A propósito del rigor informativo, y con la propensión del autor a recordar profesores que ha tenido en su camino, hoy visita su memoria uno, de Química, llamado en el aula —a sus espaldas, y con simpatía, porque enseñaba bien y se le respetaba— Naftaleno Corindón. Si a una pregunta sobre el resultado de una determinada reacción entre sustancias alguien respondía: “Dos moles”, él ponía cara de viejo zorro y lanzaba otra interrogante: “Dos moles, sí; ¿pero de qué?”
Precisión y corrección no deben confundirse con otra realidad emparentada con aquellas por la rima consonante: afectación. En una entrega reciente de “Fiel del lenguaje” el autor mostró azoro por el comunicador que en un comentario televisual, no en una conferencia erudita para un coloquio académico, pero con la mayor seriedad el mundo, no en son festivo, usó las expresiones ergo y dizque. Eso le valió al articulista recibir el aviso de alguien que oyó a la misma voz hablar —dígase fonéticamente— de la grip.

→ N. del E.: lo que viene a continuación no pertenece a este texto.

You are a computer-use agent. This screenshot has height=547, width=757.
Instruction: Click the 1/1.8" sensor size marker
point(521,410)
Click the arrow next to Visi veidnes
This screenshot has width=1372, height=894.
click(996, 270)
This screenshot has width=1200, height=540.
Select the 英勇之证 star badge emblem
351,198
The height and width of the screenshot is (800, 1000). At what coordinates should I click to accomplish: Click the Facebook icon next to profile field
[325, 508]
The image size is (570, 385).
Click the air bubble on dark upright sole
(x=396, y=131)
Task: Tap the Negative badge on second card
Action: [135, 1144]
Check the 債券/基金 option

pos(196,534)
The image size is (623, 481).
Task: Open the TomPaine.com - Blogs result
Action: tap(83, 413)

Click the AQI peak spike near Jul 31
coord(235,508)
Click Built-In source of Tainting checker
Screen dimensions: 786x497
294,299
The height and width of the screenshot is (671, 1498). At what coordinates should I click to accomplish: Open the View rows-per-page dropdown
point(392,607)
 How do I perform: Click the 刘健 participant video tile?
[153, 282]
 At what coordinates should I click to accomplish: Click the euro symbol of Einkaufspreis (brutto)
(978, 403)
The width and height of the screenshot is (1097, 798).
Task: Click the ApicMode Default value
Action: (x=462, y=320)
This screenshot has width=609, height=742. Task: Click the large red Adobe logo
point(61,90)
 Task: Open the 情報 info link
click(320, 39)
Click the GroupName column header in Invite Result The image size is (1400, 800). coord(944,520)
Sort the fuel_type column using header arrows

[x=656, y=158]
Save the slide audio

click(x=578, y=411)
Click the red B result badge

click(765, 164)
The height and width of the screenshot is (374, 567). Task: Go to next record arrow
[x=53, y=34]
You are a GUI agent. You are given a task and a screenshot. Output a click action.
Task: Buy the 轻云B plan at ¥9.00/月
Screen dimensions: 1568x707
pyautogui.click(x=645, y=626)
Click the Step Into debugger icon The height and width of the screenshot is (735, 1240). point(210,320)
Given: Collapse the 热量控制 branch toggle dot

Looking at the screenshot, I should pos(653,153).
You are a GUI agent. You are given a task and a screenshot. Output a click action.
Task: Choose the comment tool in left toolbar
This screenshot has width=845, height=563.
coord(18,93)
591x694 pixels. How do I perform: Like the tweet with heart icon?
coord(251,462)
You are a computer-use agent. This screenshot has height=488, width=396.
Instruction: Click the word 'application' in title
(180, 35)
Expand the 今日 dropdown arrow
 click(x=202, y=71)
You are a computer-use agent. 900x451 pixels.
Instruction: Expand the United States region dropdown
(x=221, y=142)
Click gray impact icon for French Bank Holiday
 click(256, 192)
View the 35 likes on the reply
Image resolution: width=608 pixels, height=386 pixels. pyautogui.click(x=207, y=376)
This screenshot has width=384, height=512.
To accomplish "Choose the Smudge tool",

Gracias a ese aviso pudo quien escribe asegurarse de que no había oído mal, pues se negaba a creer que grip había sonado dos veces en el programa. El comunicador televisual se refería a un mal tan común como la gripe y, al parecer, no podía permitirse un término “tan vulgar”. De hecho, acudió al origen francés del término, grippe, y lo pronunció en esa lengua en un programa televisual en español.
Otra persona que sigue esta columna con lealtad, quizás con masoquismo, y que leyó el comentario sobre la derecha boliviana que “reclamaba un golpe de estado”, le trasmitió al columnista su alarma por haber leído que, en su digno regreso a la patria, Evo Morales fue recibido por multitudes que, en vez de ondear banderas, las hondeaban.
Sí, cualquiera se equivoca, sobre todo si no se preocupa lo bastante por saber y expresarse bien, pero la lectora que reaccionó contra esa falta parece sugerir que quienes cometen errores de esa índole merecen, más que ondas de tolerancia, hondas que los magullen como la de David a Goliat. Va y tiene razón, dada la frecuencia con que las pifias se explayan como gigantes por todas las ondas y en todos los soportes.
Para no dejar duda sobre el particular, insístase en que se trata de promover modos correctos y precisos de expresarse, elegantes si es posible, no afectación. José Antonio Portuondo, heredero de la mejor sabiduría criolla, sostenía que no es aconsejable merecer trompetillas.